We have abstracted visual estimations of coronary stenosis from the clinical records of 175 patients undergoing elective PCI from 7 hospitals within the NCDR® CathPCI Registry in 2011. The study angiograms were selected randomly. The study hospitals represented a diverse array of high volume centers across the country. Deidentified images were evaluated at an independent core laboratory (Yale) by experienced personnel, blinded to the clinical interpretation and patient records using established QCA methods (Medis, Leiden). Findings from visual estimation were compared with QCA to determine variation among sites and by patient characteristics. Image quality was also evaluated using standardized criteria.
Mean age of patients is 66.7 (± 10.7) with 59 (33.7%) women. A total of 26 (14.8%) patients were asymptomatic or had symptoms unlikely to be ischemic; 48 (27.4%) patients had stable angina; 87 (49.7%) had unstable angina; and 14 (8.0%) had non-STEMI. Image quality was considered excellent or good in 146 (83.4%) patients. Full results will be available for the ACC Sessions in March 2013.

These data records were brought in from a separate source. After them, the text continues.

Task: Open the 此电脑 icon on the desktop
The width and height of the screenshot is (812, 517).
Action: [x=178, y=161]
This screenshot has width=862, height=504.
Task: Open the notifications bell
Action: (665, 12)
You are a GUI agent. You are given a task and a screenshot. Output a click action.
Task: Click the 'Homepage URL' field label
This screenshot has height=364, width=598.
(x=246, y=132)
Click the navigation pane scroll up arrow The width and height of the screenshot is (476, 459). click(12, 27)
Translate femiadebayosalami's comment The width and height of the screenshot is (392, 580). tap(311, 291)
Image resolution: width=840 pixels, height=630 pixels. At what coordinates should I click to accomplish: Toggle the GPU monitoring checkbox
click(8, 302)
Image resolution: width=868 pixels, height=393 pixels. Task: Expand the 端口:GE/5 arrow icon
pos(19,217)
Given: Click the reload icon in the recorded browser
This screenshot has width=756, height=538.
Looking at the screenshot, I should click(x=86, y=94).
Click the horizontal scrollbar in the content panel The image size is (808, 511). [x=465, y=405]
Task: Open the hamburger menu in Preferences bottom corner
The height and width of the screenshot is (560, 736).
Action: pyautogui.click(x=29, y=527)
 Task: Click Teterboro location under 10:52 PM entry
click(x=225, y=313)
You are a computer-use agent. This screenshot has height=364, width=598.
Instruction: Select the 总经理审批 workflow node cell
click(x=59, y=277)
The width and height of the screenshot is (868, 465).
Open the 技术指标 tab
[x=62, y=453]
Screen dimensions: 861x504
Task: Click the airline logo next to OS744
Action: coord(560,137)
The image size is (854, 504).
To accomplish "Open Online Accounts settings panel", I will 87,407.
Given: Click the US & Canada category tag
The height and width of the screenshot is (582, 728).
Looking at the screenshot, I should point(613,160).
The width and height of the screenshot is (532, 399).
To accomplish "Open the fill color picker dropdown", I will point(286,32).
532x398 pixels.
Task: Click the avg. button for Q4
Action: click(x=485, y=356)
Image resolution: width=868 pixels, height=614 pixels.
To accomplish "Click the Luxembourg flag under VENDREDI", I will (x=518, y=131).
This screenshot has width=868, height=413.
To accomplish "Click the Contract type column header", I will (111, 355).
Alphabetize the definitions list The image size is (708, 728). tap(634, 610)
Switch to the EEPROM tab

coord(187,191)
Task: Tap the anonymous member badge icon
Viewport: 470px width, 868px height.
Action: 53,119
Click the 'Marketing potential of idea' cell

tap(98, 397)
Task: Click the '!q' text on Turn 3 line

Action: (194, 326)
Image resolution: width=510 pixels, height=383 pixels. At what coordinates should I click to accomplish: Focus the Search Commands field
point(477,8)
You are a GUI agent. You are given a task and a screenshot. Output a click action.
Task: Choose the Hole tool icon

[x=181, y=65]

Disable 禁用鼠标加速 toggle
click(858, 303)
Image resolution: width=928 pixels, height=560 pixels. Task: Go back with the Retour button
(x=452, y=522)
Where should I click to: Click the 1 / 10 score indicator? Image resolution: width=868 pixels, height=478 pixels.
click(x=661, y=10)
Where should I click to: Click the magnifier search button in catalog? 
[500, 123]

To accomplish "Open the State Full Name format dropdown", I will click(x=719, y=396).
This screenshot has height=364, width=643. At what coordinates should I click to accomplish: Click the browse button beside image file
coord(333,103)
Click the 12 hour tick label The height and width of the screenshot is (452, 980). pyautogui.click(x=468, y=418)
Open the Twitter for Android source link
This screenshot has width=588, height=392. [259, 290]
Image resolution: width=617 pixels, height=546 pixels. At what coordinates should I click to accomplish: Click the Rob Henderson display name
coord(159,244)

This study, the first to evaluate the quality of the acquisition and interpretation of coronary angiography in a digital era, will provide information about current angiographic performance at high volume sites. This collaborative across 7 hospitals in the NCDR CathPCI Registry will have findings with important implications for clinical practice, assessing procedural appropriateness and quality improvement.
Poster Sessions, Expo North
Sunday, March 10, 2013, 3:45 p.m.-4:30 p.m.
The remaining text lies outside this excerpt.